◆ Requirements ◆
Express the listing between the lines holding "8, 1373, 23)" and "3, 1389, 11)", inclusive, as a two-column CSV with the columns text and answer. Use one row per entry, put each field in quotes, and replace line breaks with spaces.

◆ Text and item location entries ◆
━━━━━━━━━━━━━━━━

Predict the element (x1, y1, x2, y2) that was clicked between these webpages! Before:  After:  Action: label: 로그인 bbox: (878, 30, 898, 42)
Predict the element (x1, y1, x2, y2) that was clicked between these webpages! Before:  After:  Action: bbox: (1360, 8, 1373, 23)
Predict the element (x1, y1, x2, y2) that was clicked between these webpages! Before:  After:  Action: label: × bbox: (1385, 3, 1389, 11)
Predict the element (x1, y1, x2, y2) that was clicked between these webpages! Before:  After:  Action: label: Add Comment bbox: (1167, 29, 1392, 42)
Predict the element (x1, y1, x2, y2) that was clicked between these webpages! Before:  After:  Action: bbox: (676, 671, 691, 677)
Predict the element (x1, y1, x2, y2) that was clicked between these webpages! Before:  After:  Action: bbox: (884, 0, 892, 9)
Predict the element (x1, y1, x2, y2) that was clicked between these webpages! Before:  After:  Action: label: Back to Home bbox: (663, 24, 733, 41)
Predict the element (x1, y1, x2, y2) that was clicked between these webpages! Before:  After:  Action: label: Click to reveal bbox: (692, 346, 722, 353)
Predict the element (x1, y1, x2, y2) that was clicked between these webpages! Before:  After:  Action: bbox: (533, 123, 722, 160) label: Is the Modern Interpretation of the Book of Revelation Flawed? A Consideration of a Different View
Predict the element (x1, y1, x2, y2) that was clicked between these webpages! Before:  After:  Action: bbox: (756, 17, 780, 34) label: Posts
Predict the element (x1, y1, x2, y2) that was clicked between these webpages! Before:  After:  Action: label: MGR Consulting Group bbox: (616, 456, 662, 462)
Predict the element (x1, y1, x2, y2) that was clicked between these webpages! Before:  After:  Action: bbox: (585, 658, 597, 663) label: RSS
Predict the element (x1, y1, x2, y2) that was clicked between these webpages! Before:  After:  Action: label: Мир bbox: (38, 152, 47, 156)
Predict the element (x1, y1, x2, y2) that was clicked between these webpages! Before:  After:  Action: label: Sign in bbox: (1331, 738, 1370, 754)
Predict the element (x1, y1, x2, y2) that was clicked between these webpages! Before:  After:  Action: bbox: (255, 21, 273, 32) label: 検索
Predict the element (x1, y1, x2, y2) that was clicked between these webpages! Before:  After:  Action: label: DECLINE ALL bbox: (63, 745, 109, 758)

━━━━━━━━━━━━━━━━

◆ Problem solution ◆
text,answer
"Predict the element (x1, y1, x2, y2) that was clicked between these webpages! Before:  After:","Action: bbox: (1360, 8, 1373, 23)"
"Predict the element (x1, y1, x2, y2) that was clicked between these webpages! Before:  After:","Action: label: × bbox: (1385, 3, 1389, 11)"